→ Passage shown:
— start —

A few months back, as my life was severely broken in more ways than I can express, my dog got sick. Now, I know that animals get sick sometimes. They tell you if their nose is dry or they're acting lethargic or if they simply aren't eating right, that its possible they're just sick and they'll get through it. But this was different. This was the first time my dogs behavior had actually scared me to tears.
I would walk into her little den and she would love me in her typical, hyperactive, tail thrusting against walls sort of way but shortly after, would have have spastic bursts of hyperventilating. Followed by endless hacking and deep wheezing. I rode it out for a while until finally, her breathing became so bad that her eyes became blood shot and her tail wouldn't wag and every breath sounded like she was a pack a day smoker. I remember my emotional space at the time. I remember that I didn't believe there was any way for the universe to rip me apart more than I already was. I was already confetti. I was glued together by scraps of narcotics and that was it.
There was one day her hyperventilating didn't stop for about 10 minutes. It seemed like 2 hours. I held her in my arms like a baby and hushed her calmly with my voice thinking that maybe, if I just made her feel comfortable, she would stop. Maybe it was just a nervous thing. Maybe it was just the seasons. But it wasn't. And my greatest emotional efforts did nothing for the situation. She was sick, and I didn't know if, on one of her outbursts, her lungs would just give up and I'd be left without my best friend. There were nights I would just hold her and cry. I didn't want to even think the possibility of her leaving me existed. She was the only one who listened to my pain without judgment, without advice. She knew my loneliness and felt it every night when she became my blanket and my cuddle buddy. She got really good at licking my tears off my cheek and reassuring me that their is a thing called laughter. She was the last piece of myself I owned. She had been through all the heart breaks, and moves, and drug use, and vacations. She knew me. I knew her. I couldn't lose her.

— end —

→ Data:
— start —

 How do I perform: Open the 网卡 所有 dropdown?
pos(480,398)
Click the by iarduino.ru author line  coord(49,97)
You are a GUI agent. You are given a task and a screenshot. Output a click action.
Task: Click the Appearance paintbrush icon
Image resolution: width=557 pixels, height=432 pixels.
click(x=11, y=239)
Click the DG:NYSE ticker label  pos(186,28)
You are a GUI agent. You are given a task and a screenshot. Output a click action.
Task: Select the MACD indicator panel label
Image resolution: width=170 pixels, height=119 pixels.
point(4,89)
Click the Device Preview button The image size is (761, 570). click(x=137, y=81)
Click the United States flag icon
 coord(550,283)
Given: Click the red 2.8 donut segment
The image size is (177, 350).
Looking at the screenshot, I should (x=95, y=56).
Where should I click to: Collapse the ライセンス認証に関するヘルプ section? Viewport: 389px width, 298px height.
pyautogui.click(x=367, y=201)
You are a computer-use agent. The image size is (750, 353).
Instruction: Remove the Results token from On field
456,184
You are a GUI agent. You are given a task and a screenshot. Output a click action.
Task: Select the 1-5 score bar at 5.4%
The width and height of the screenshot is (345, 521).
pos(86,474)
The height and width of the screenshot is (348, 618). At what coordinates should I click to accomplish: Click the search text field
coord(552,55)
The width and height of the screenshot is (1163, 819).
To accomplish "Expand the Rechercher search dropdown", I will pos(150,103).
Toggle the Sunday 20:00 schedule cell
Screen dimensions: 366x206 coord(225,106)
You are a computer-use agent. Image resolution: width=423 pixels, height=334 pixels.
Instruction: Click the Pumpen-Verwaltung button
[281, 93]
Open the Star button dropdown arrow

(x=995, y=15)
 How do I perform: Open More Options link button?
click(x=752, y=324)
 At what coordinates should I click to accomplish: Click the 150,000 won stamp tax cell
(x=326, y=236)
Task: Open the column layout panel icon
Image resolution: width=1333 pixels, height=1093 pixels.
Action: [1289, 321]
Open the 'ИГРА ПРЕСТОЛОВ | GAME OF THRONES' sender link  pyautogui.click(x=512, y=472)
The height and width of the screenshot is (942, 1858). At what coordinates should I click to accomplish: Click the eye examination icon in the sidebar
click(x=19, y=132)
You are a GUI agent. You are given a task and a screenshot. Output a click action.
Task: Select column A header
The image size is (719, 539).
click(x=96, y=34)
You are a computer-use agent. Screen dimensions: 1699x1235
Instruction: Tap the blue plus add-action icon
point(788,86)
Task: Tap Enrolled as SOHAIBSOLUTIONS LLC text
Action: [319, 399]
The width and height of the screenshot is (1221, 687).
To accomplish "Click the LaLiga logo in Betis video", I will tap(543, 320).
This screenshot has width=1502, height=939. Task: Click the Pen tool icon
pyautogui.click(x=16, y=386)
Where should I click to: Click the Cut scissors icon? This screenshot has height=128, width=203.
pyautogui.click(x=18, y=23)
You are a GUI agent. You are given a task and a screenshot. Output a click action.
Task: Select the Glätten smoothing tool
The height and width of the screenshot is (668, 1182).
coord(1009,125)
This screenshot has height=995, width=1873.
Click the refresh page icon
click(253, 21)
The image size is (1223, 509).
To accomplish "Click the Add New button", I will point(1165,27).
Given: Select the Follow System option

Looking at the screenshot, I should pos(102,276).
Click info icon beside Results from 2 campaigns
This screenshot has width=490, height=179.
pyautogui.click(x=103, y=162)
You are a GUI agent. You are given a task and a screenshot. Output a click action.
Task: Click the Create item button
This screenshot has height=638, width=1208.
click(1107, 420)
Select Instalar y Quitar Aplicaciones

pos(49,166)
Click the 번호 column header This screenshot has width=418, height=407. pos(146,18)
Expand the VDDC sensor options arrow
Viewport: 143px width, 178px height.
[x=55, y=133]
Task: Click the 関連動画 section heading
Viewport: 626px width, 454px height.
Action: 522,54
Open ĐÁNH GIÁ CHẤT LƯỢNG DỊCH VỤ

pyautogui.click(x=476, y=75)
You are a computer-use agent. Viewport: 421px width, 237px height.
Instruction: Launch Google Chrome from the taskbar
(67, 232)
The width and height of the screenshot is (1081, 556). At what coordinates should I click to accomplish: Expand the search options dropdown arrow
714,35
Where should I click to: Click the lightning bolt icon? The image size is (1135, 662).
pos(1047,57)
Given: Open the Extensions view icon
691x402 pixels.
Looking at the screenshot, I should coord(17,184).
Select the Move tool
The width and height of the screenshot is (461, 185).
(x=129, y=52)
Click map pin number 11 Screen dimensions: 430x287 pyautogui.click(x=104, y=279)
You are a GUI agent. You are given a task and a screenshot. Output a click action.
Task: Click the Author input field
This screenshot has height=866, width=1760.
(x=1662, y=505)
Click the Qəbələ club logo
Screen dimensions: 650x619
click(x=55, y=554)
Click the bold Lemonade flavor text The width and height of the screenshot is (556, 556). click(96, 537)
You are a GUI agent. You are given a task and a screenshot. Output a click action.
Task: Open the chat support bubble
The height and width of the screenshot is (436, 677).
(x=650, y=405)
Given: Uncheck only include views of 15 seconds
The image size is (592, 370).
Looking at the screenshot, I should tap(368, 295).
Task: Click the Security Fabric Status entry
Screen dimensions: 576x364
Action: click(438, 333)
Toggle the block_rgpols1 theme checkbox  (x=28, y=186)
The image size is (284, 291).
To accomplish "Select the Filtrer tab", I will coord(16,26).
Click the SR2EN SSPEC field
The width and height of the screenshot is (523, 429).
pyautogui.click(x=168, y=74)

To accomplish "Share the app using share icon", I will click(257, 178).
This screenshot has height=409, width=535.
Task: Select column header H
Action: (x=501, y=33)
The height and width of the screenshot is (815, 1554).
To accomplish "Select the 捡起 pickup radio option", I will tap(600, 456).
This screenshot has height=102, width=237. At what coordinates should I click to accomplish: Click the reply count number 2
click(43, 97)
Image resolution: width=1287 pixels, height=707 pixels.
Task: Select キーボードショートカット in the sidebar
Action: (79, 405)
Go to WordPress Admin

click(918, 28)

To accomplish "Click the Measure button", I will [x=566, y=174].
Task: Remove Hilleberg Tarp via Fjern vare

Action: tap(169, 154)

— end —

From the passage about the sick dog, pull out everything from "A few months" down to "me to tears.".

A few months back, as my life was severely broken in more ways than I can express, my dog got sick. Now, I know that animals get sick sometimes. They tell you if their nose is dry or they're acting lethargic or if they simply aren't eating right, that its possible they're just sick and they'll get through it. But this was different. This was the first time my dogs behavior had actually scared me to tears.